━━ TEXT TO READ
National Association of Counties
Washington, D.C.

www.NACo.org

 

 Historic county courthouses live on in pastor’s postcard collection 

By Charles Taylor
SENIOR STAFF WRITER

Fire gutted Chatham County, N.C.’s historic courthouse earlier this year. In Santa Barbara, Calif., an earthquake claimed the Greek Revival county courthouse in 1925. A tornado so badly damaged the Hall County, Ga. courthouse in 1936 that it had to be razed.

 

Photos courtesy of www.courthousehistory.com

Postcards and images from the Rev. Keith Vincent’s online collection include (clockwise from top right) Tripp County (S.D.) Courthouse being moved to a new location, Pima County (Ariz.) Courthouse in Tucson and Santa Barbara County (Calif.) Courthouse after a 1925 earthquake.
 

Those buildings are gone, but their memories — and images — live on, thanks to a Maryland pastor’s hobby.

Rev. Keith Vincent collects postcards and images of county courthouses, more than 14,000 of which are displayed on his website, www.courthousehistory.com.

“I’ve never seen anything as extensive as what this guy has,” said Larry Dix, executive director of the Nebraska Association of County Officials. For the second year, the association is using Vincent’s images in a courthouse calendar that it produces and sells. You can also find the images scattered across the Web on county and courts websites nationwide.
━━━━
━━ DATASET
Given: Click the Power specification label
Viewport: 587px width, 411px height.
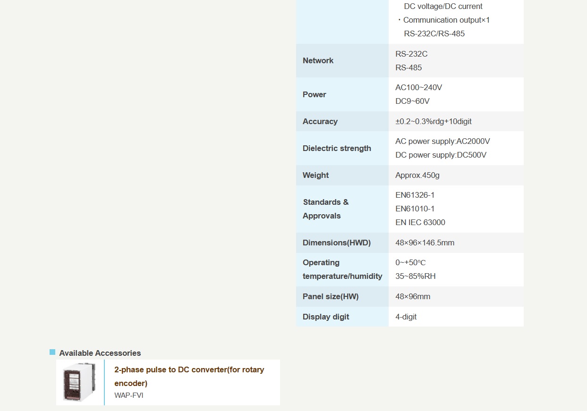Looking at the screenshot, I should 314,94.
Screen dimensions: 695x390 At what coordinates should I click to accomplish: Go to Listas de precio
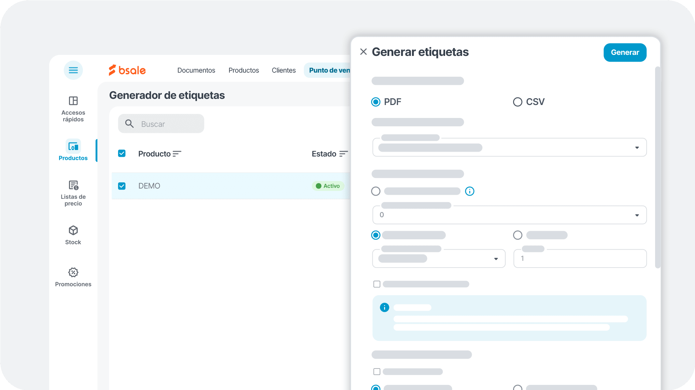[73, 193]
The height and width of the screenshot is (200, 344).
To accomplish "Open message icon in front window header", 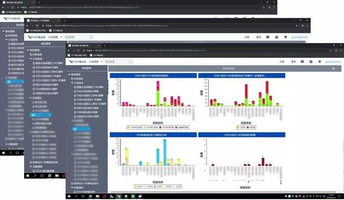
━━━━
* _INSTRUCTIONS FOR THE TASK_: Can you continue the article above about the pastor's courthouse postcard collection, starting right after its last sentence?

* _RESPONSE TO THE TASK_:
Polk County, Fla. Judge Anne Kaylor maintains a site devoted to Florida courthouse postcards, which includes images from Vincent’s collection. A collector herself, she got to know the pastor several years ago “via e-mail through eBay,” when they were bidding on the same postcards. They agreed not to get into a bidding war.

“He was kind enough to send me his whole collection, which I then scanned and sent back to him,” she said. “I think it’s a treasure that anybody goes to the trouble to save these things, and then to present them online so that other people can enjoy them.”

Postcards became popular at the turn of the 20th century, according to collectorsweekly.com, and are still collected by aficionados of photography, advertising and local history, among others.  Vincent’s collection is primarily of professional postcards but includes some amateur cards.

The pastor’s passion for postcards began innocently enough, almost 30 years ago when he was in his mid-20s. “I used to go to postcard shows; and I just like architecture,” he recalled. “And I realized that I couldn’t buy every building I liked postcard-wise. I don’t even know how it started, but I thought about courthouses, and it was a measurable goal, and I like measurable goals.”

Starting out, he got a list of counties from the World Almanac, and he was off. “In those days, there were a lot of private postcard dealers across the country where you could write to them and they would send you postcards,” said Vincent, 55, a history buff who once considered becoming a history teacher. He houses his physical postcard collection in old real estate file cabinets at his home in the Frederick County, Md. town of New Market.

 

Photo by Ryan Nakielny

The Rev. Keith Vincent stands in front of the former county courthouse in Frederick County, Md., which now serves as City Hall for the city of Frederick.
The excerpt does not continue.